_Exercise instructions_
Taking the line with "This screenshot has height=736, width=796." as the start, reproduce every line until the records end, exactly and with nothing added.

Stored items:
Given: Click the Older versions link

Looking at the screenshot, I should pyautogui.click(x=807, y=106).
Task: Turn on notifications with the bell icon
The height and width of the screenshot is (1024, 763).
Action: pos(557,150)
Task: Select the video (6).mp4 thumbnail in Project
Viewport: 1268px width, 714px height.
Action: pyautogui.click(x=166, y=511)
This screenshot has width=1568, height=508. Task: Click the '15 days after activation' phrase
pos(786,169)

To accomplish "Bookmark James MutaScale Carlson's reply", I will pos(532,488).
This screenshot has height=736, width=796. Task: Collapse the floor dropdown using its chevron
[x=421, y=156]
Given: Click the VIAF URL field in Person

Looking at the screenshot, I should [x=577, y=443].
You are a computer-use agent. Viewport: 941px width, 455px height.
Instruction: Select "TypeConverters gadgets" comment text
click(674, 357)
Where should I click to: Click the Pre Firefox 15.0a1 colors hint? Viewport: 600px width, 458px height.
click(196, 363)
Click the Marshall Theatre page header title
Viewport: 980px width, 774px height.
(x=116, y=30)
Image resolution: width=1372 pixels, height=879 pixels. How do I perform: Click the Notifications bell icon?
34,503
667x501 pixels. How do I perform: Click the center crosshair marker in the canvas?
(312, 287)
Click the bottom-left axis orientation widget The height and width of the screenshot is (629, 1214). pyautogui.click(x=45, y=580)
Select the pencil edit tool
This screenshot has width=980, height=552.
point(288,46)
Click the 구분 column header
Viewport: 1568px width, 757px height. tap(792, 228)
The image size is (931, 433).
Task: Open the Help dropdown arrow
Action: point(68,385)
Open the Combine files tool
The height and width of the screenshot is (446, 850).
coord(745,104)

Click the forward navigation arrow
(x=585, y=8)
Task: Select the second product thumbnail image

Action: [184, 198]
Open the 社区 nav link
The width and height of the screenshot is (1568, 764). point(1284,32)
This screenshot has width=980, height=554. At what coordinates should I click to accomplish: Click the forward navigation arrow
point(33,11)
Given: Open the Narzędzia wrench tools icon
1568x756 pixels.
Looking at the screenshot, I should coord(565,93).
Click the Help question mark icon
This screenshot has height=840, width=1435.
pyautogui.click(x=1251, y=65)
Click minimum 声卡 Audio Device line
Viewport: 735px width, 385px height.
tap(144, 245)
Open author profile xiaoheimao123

_Result below_
This screenshot has height=736, width=796. Task: Collapse the floor dropdown using its chevron
[x=421, y=156]
Given: Click the VIAF URL field in Person

Looking at the screenshot, I should [x=577, y=443].
You are a computer-use agent. Viewport: 941px width, 455px height.
Instruction: Select "TypeConverters gadgets" comment text
click(674, 357)
Where should I click to: Click the Pre Firefox 15.0a1 colors hint? Viewport: 600px width, 458px height.
click(196, 363)
Click the Marshall Theatre page header title
Viewport: 980px width, 774px height.
(x=116, y=30)
Image resolution: width=1372 pixels, height=879 pixels. How do I perform: Click the Notifications bell icon?
34,503
667x501 pixels. How do I perform: Click the center crosshair marker in the canvas?
(312, 287)
Click the bottom-left axis orientation widget The height and width of the screenshot is (629, 1214). pyautogui.click(x=45, y=580)
Select the pencil edit tool
This screenshot has width=980, height=552.
point(288,46)
Click the 구분 column header
Viewport: 1568px width, 757px height. tap(792, 228)
The image size is (931, 433).
Task: Open the Help dropdown arrow
Action: point(68,385)
Open the Combine files tool
The height and width of the screenshot is (446, 850).
coord(745,104)

Click the forward navigation arrow
(x=585, y=8)
Task: Select the second product thumbnail image

Action: [184, 198]
Open the 社区 nav link
The width and height of the screenshot is (1568, 764). point(1284,32)
This screenshot has width=980, height=554. At what coordinates should I click to accomplish: Click the forward navigation arrow
point(33,11)
Given: Open the Narzędzia wrench tools icon
1568x756 pixels.
Looking at the screenshot, I should coord(565,93).
Click the Help question mark icon
This screenshot has height=840, width=1435.
pyautogui.click(x=1251, y=65)
Click minimum 声卡 Audio Device line
Viewport: 735px width, 385px height.
tap(144, 245)
Open author profile xiaoheimao123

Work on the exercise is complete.